However, these conventional ERP systems are not devoid of drawbacks, including one of the most common types of errors found in master files in general, and in master files of industrial materials in particular, which consists of the presence of duplicate records. This duplication occurs when the same entity, in this case the same industrial material (or object), is recorded in two or more different records, with which two respective different identification codes are associated.

This type of error in master files managed by conventional ERP systems can lead to the loss of efficacy and efficiency in all the subsequent dependent processes.

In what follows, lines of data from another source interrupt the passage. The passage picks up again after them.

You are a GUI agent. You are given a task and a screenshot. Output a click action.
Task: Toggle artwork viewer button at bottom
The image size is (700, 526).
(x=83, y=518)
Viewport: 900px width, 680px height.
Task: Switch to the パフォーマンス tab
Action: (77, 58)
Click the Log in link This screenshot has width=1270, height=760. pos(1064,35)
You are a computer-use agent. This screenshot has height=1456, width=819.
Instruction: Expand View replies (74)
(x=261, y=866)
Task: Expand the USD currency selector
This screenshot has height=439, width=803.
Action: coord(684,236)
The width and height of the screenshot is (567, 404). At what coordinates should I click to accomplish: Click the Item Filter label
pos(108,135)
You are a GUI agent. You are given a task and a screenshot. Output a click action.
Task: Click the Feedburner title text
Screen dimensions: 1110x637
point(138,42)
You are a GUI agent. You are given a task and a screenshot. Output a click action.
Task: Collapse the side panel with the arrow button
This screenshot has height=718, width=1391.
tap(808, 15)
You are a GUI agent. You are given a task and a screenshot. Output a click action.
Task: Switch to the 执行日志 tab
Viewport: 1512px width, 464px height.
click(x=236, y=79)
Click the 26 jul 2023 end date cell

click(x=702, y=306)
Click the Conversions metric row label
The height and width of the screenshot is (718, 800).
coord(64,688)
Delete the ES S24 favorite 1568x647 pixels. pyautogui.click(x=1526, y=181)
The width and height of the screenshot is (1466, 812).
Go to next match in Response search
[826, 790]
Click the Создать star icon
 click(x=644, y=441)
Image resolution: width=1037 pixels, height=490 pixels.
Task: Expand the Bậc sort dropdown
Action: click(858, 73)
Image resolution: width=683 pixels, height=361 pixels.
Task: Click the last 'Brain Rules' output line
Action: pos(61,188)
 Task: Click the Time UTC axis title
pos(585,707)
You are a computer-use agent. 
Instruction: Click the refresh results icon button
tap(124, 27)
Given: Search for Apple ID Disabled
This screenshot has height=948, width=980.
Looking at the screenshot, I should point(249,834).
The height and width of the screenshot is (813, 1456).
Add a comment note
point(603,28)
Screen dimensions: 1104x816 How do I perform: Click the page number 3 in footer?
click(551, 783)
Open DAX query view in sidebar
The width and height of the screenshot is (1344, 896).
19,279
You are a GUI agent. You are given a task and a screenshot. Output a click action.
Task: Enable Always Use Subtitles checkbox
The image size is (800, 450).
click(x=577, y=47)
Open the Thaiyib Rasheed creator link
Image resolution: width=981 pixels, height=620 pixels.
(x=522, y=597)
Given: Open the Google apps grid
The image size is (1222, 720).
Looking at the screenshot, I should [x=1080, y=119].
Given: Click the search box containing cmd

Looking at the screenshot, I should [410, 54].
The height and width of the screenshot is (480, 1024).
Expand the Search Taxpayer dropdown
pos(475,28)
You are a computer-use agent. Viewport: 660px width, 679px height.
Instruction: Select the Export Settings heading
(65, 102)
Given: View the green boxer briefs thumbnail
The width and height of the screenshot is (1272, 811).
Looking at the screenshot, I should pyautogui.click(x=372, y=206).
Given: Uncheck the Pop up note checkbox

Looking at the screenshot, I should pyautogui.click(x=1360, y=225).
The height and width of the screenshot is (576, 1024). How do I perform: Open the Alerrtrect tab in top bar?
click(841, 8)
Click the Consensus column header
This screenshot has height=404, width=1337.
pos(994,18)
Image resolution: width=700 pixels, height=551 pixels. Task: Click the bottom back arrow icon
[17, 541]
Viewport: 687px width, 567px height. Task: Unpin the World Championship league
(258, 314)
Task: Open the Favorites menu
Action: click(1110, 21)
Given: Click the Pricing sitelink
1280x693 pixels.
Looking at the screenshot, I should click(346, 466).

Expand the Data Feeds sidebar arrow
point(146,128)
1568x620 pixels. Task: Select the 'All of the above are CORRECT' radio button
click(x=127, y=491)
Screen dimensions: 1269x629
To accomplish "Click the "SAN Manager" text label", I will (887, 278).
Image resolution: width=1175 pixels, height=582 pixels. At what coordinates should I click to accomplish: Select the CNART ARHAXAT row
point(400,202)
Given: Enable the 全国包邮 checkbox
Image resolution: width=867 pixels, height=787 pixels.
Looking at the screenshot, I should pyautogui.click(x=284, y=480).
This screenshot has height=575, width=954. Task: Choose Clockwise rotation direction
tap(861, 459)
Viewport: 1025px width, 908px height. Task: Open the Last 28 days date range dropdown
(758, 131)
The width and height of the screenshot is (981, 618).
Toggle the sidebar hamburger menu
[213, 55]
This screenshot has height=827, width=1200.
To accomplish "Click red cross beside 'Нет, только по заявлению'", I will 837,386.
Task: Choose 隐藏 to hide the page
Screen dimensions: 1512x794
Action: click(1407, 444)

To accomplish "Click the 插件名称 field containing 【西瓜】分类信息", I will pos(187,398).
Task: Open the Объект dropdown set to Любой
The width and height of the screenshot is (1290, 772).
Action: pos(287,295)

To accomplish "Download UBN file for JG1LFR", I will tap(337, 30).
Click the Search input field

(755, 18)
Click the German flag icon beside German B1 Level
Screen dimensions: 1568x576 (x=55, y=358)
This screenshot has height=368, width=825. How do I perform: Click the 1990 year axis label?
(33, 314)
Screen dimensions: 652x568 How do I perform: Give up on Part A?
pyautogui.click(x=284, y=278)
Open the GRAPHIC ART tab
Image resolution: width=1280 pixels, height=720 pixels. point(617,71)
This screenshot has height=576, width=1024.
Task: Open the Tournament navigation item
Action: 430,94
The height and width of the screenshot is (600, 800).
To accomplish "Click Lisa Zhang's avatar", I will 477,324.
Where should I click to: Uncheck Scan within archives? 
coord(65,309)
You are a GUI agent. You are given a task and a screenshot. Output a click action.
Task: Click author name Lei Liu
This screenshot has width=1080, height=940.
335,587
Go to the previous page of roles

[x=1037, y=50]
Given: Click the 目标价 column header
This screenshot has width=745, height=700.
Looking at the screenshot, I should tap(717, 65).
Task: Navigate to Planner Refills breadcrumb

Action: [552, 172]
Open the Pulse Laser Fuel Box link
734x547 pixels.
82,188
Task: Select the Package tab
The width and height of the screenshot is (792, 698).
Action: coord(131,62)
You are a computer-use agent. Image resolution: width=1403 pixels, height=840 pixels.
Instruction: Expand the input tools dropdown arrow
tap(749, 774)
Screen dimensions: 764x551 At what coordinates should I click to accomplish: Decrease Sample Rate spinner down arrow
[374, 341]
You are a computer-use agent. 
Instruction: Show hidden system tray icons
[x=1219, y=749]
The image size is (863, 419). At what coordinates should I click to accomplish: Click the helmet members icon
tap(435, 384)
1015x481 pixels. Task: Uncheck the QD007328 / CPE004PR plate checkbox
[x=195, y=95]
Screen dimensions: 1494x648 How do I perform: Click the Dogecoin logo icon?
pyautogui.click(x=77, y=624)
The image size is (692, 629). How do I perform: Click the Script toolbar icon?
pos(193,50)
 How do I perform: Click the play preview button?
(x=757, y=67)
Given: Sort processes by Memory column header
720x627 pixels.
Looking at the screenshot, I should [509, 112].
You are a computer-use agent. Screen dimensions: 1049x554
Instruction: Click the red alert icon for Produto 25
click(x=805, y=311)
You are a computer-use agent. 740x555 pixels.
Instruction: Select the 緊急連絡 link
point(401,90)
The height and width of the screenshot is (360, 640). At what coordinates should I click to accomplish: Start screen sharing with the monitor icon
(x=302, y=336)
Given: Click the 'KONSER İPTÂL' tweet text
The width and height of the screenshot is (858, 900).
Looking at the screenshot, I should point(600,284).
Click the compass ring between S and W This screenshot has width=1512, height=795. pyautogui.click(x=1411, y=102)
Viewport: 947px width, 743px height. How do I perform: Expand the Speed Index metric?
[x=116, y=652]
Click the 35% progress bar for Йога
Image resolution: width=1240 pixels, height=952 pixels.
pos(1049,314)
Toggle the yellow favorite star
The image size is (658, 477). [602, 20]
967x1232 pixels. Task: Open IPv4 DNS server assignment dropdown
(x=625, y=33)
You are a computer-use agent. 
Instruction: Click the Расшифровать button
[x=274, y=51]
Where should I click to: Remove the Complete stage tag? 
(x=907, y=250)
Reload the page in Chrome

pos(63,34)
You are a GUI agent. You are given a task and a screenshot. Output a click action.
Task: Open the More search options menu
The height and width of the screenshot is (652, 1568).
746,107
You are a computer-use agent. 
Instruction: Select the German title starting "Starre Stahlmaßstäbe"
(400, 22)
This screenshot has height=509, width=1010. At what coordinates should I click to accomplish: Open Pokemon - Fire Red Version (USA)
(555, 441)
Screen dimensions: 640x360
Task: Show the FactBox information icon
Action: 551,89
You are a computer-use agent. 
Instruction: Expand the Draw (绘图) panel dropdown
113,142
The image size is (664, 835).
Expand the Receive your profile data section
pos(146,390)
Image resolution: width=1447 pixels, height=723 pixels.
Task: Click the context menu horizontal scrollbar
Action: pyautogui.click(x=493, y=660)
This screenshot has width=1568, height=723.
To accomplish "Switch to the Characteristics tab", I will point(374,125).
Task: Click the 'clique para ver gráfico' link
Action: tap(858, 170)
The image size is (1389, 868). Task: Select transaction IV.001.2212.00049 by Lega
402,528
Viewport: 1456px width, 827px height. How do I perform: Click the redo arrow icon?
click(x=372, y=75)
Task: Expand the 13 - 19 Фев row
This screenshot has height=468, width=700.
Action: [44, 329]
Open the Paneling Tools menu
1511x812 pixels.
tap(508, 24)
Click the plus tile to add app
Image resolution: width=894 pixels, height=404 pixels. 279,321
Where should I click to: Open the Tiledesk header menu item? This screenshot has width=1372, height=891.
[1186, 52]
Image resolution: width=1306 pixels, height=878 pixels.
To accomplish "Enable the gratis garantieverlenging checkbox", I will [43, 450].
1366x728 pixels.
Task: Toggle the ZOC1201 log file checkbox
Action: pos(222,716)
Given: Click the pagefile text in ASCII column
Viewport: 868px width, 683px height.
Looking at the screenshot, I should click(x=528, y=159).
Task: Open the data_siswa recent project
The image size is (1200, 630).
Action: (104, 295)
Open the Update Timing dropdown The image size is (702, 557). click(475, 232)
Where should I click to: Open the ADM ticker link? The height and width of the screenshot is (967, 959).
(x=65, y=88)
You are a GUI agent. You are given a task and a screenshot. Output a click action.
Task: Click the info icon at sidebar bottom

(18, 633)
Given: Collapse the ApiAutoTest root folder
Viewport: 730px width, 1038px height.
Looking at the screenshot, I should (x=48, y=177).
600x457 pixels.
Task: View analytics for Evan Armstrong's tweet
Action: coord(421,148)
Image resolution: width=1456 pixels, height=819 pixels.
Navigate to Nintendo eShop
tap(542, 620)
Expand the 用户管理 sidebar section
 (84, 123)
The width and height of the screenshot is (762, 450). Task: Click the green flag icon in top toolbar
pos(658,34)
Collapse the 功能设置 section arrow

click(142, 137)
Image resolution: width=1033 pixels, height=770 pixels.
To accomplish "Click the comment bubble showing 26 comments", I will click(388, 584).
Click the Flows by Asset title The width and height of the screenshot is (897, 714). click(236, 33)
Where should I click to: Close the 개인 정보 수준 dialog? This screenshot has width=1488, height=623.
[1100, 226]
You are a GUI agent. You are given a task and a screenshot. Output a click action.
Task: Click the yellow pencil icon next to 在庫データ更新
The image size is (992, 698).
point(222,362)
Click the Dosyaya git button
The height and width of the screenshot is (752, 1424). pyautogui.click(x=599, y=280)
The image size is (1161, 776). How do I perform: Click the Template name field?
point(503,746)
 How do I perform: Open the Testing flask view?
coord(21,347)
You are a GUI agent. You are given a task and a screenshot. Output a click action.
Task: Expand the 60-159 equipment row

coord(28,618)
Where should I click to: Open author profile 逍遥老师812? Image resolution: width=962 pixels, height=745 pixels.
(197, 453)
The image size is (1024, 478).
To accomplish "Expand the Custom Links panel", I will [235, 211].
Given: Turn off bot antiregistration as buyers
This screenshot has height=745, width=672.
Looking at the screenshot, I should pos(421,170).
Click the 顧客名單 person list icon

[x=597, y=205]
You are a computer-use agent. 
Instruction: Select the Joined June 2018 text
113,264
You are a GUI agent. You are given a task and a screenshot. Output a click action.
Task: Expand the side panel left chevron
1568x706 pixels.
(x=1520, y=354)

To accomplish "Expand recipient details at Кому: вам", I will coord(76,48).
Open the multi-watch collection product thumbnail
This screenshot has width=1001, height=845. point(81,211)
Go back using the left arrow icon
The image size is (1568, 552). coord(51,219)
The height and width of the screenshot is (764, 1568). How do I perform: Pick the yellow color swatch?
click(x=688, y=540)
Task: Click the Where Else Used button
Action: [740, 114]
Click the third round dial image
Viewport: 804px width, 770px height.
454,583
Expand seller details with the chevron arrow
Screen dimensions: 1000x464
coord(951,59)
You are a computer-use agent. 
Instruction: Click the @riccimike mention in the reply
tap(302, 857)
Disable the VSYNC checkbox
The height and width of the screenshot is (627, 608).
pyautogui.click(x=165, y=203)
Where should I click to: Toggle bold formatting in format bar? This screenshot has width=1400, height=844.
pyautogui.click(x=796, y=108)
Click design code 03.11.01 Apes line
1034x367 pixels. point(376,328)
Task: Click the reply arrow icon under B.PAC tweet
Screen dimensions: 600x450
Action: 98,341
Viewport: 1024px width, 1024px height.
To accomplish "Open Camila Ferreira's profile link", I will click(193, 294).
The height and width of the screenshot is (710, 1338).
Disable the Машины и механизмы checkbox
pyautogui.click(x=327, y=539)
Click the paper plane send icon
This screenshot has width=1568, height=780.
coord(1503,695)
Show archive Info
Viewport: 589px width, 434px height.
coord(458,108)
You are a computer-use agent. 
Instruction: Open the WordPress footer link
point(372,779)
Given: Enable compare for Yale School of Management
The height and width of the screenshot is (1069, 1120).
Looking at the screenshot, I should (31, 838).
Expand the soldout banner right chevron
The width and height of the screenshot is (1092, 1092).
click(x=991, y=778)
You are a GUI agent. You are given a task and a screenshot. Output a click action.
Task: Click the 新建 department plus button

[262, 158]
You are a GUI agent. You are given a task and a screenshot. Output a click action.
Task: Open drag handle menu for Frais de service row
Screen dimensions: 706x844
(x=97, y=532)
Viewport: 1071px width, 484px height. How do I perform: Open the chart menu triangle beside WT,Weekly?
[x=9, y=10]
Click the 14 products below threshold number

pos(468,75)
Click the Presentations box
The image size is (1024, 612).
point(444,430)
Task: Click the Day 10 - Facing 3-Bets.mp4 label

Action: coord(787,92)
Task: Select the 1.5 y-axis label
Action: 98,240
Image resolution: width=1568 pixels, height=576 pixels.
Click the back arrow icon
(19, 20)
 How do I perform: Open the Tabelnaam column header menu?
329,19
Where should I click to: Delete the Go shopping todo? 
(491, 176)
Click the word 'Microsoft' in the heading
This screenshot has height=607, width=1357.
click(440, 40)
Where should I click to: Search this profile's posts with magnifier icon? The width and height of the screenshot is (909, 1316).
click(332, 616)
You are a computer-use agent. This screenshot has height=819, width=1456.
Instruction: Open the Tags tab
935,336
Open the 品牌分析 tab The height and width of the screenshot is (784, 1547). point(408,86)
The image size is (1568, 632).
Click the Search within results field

For example, a human user who questions the ERP or computer system to retrieve and read technical information about a specific entity, in this case a specific industrial material, might consult just one of the two or more records relating to the same entity and therefore might receive partial information about procurement, warehousing, stock on hand, consumption and the like.

The cause of the presence of these duplication errors in master files managed by ERP systems are many, and all are linked in one way or another to the process of entering and maintaining these master files in medium and/or large companies.

In theory, the main method of finding out whether an entity, in this case an industrial material, is already recorded, and therefore avoiding the addition of a duplicated record to the master file, consists of referring to the text descriptions of the existing records in the master file.

However, these texts can be inaccurate and/or incomplete, since typically the conventional ERP systems, and more generally computer systems, have limited space (for example 80 characters at most) for the description, which often is not sufficient to list all the technical information that is essential to identify the industrial material correctly.

In other words, the technical information about the entity, in this case the industrial material, contained in the master file record is potentially incomplete. Therefore, it is by no means certain that all the technical information necessary to uniquely identify the industrial material will be specified in the text description and/or in the other structured fields of the master file record.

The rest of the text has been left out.